ACTIVITY A -
Copy the portable MRI text between "Imaging Human Brain" and "of Ben Parkinson)", inclusive.
ACTIVITY B -
Using the text on the portable MRI scanner, decide whether each statement agrees with it. Answer yes or no, and quote the words that decide it. (i) The scanner is meant to let the magnet be brought to the subject. (ii) The pilot study will examine speech production. (iii) The project is supported by NIH UO1 EB025153.
ACTIVITY C -
Pick up the text on the portable MRI scanner after its last sentence and continue it.

TEXT -
-- -- --

Imaging Human Brain Function With Minimal Mobility Restrictions

The Garwood lab is developing a next generation neuroimaging platform based on magnetic resonance imaging (MRI). In this project, we are designing, building, and testing the first-ever portable MRI scanner that addresses all of the limitations and allows the magnet to be brought to the subject rather than the other way around. To demonstrate the value of this fundamental shift in experimental paradigm we will conduct a pilot study involving motor planning which makes use of natural reaching behaviors which are inaccessible with current human imaging technologies. This first-of-its-kind MRI system will open new frontiers in human brain research, allowing better understanding of human behavior and motor coordination. This work is supported by NIH UO1 EB025153. (Image courtesy of Ben Parkinson)

-- -- --

SOURCE DATA -
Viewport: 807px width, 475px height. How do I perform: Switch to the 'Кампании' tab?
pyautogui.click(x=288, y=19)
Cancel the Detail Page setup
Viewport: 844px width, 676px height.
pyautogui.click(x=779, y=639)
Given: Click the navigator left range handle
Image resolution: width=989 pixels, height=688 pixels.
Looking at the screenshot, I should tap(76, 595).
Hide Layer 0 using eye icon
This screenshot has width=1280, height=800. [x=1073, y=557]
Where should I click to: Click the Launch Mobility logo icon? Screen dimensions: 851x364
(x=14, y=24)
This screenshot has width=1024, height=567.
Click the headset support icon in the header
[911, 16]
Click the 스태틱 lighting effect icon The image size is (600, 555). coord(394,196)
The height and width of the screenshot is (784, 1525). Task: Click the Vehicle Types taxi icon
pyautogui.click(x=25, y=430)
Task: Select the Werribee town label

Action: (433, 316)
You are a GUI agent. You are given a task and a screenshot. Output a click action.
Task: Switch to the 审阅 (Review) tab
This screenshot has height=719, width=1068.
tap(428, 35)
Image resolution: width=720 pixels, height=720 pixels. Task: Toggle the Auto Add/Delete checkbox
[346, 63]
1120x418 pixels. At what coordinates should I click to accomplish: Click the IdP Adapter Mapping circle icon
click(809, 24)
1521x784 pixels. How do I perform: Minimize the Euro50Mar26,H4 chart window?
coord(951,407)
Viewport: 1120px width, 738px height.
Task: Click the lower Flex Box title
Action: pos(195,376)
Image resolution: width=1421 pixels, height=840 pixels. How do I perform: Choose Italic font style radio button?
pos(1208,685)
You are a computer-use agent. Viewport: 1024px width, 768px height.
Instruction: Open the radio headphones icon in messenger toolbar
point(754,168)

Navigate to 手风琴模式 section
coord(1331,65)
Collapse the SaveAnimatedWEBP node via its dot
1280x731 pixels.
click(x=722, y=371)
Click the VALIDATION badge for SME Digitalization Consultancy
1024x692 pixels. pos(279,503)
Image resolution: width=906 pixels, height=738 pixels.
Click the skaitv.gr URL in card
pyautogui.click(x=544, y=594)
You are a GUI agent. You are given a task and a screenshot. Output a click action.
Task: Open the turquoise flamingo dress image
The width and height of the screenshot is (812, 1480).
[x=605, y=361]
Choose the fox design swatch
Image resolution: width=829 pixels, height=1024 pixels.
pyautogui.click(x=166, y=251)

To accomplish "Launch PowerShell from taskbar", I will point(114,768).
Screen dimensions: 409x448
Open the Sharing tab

-- -- --

WRITTEN REPLY A -
Imaging Human Brain Function With Minimal Mobility Restrictions

The Garwood lab is developing a next generation neuroimaging platform based on magnetic resonance imaging (MRI). In this project, we are designing, building, and testing the first-ever portable MRI scanner that addresses all of the limitations and allows the magnet to be brought to the subject rather than the other way around. To demonstrate the value of this fundamental shift in experimental paradigm we will conduct a pilot study involving motor planning which makes use of natural reaching behaviors which are inaccessible with current human imaging technologies. This first-of-its-kind MRI system will open new frontiers in human brain research, allowing better understanding of human behavior and motor coordination. This work is supported by NIH UO1 EB025153. (Image courtesy of Ben Parkinson)

WRITTEN REPLY B -
(i) Yes: "allows the magnet to be brought to the subject rather than the other way around"
(ii) No: "a pilot study involving motor planning which makes use of natural reaching behaviors"
(iii) Yes: "This work is supported by NIH UO1 EB025153."

WRITTEN REPLY C -
Desktop Scanner for Measuring pO₂ in the Bioartificial Pancreas

The Garwood lab is fabricating a compact, cost-efficient scanner – based on MRI technology - to be used for making in-vivo oxygen measurements within islet macroencapsulation devices. Islet replacement therapy is used to treat Type 1 Diabetes and has the potential to allow these people to keep their blood sugar within healthy limits without the need for any external insulin injection or monitoring. One major limitation of this treatment is the need for life-long immunosuppression. Encapsulation of islets can remove the need for immunosuppression but leads to oxygen starvation of the transplanted tissue. Our scanner, in conjunction with an electrolysis based oxygen generator, can be used to measure oxygenation within macroencapsulation devices, and then supply the optimal levels of oxygen to the islets. This work is supported by the Schott Foundation, Minnesota Lions Diabetes Foundation, Olson Foundation.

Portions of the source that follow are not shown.